WHAT YOU NEED TO DO. Give back, exactly as written, the lines from the first line of the data below through the line with "Pallavolo EuroVolleyW2026 –", and omit the pictures.

PROVIDED DATA.
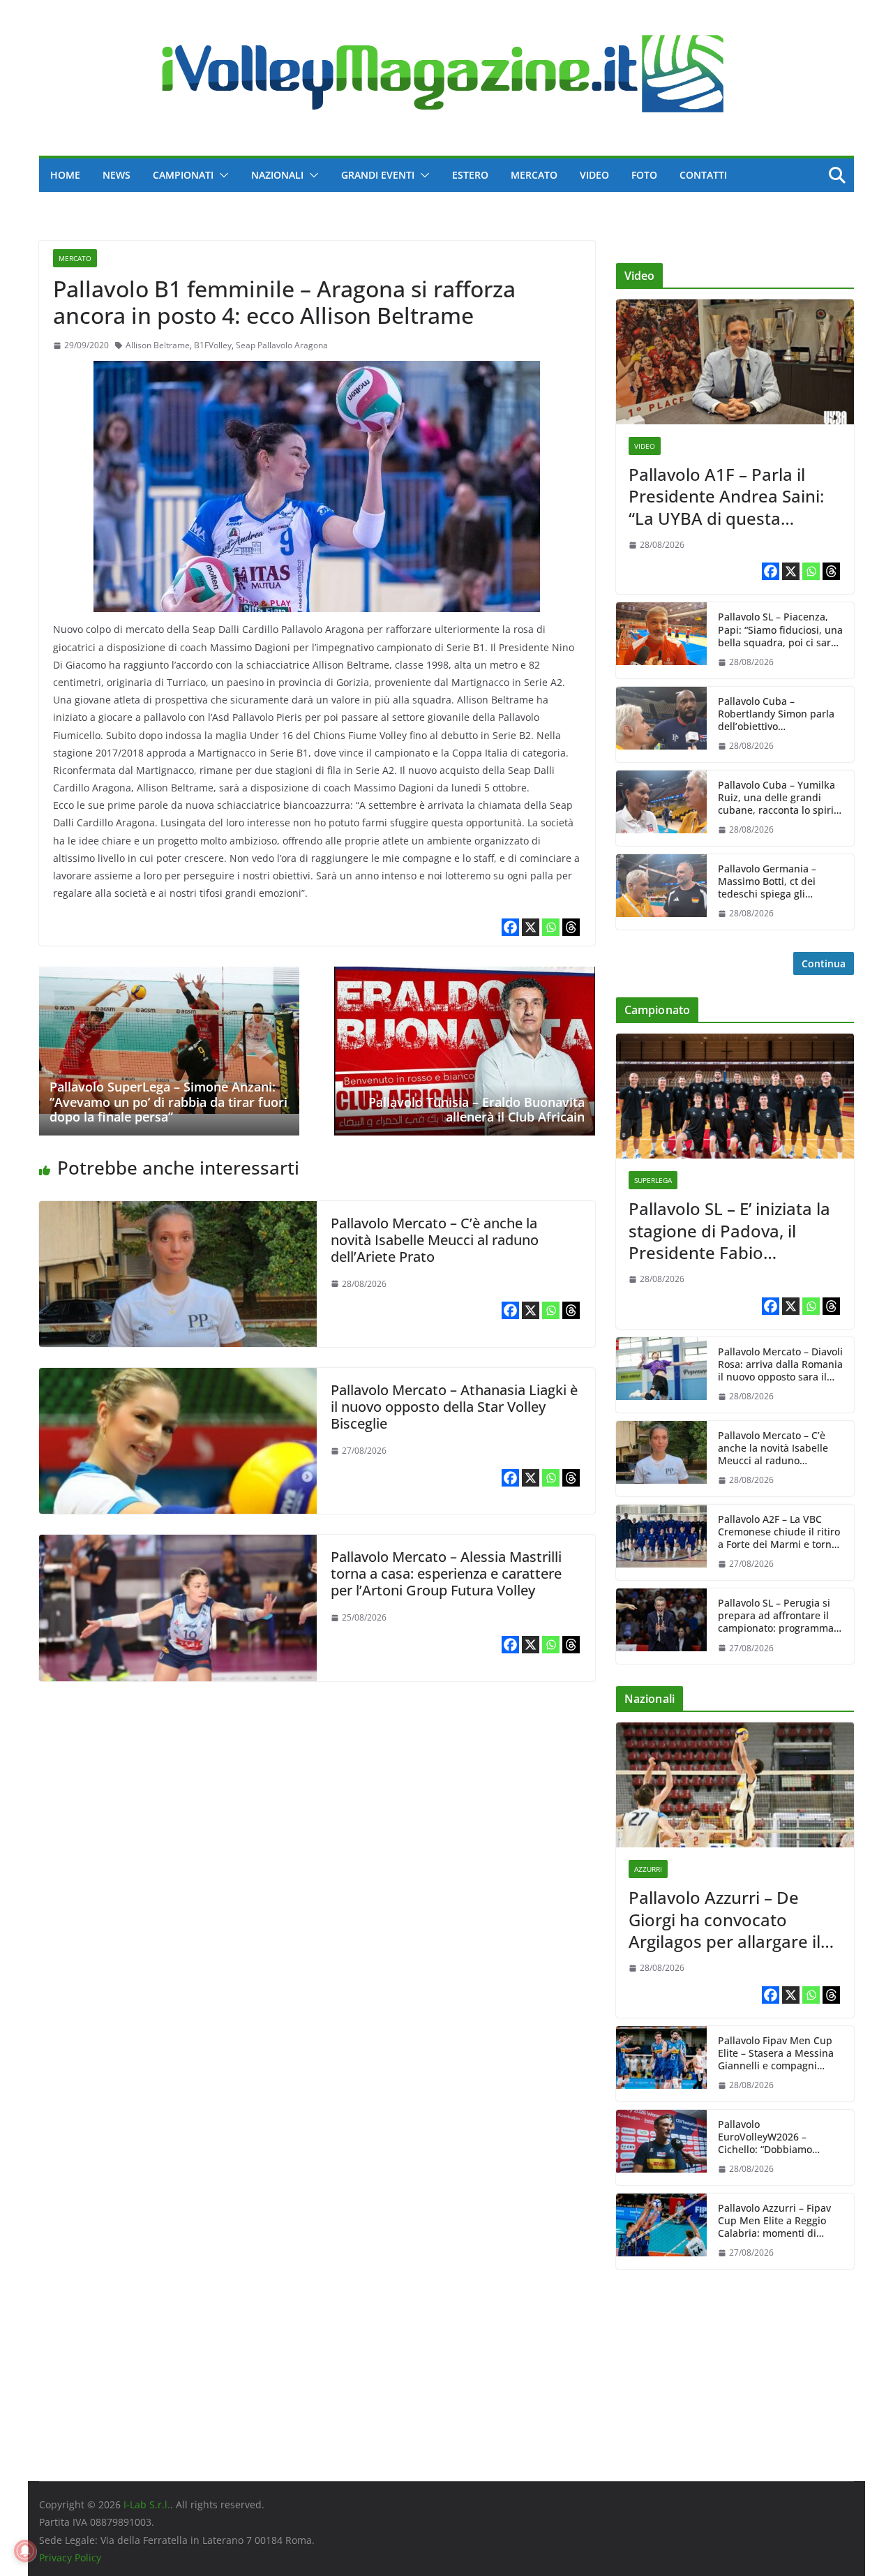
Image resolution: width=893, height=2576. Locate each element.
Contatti (703, 174)
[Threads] (571, 927)
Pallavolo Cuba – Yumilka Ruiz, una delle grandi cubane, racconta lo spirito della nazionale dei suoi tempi (780, 798)
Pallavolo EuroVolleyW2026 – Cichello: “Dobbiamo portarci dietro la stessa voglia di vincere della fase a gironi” (780, 2137)
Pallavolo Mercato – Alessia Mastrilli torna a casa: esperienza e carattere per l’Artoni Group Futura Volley (446, 1573)
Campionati (183, 174)
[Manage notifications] (25, 2551)
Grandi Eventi (377, 174)
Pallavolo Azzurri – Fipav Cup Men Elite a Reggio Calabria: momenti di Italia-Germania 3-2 (774, 2221)
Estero (470, 174)
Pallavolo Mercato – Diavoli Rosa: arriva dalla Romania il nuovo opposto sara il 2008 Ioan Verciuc (780, 1365)
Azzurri (648, 1869)
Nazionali (277, 174)
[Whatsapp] (551, 927)
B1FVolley (213, 345)
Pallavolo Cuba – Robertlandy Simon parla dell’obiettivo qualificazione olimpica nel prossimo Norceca (776, 714)
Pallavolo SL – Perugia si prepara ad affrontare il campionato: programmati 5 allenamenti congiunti (779, 1616)
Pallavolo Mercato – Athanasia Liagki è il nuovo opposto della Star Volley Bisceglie (454, 1406)
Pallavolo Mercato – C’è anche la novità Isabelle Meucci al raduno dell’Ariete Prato (435, 1240)
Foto (644, 174)
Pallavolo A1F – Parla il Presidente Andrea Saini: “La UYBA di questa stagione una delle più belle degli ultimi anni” (726, 496)
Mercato (534, 174)
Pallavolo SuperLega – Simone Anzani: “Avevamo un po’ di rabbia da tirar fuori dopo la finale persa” (168, 1101)
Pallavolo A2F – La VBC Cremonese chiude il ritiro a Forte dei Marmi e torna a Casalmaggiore (779, 1532)
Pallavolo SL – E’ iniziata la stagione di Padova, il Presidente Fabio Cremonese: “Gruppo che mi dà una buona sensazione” (729, 1230)
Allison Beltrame (158, 345)
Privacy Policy (70, 2557)
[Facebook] (510, 927)
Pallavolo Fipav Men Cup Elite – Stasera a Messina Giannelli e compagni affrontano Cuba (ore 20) (776, 2053)
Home (65, 174)
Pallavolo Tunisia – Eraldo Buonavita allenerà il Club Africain (476, 1110)
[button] (221, 175)
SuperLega (653, 1180)
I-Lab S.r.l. (146, 2504)
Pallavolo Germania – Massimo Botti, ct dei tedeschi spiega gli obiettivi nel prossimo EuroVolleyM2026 (768, 882)
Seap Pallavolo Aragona (282, 345)
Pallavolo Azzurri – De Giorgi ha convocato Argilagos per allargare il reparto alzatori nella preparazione (724, 1919)
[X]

EXERCISE RESPONSE.
Image resolution: width=893, height=2576. Locate each element.
Contatti (703, 174)
[Threads] (571, 927)
Pallavolo Cuba – Yumilka Ruiz, una delle grandi cubane, racconta lo spirito della nazionale dei suoi tempi (780, 798)
Pallavolo EuroVolleyW2026 – Cichello: “Dobbiamo portarci dietro la stessa voglia di vincere della fase a gironi” (780, 2137)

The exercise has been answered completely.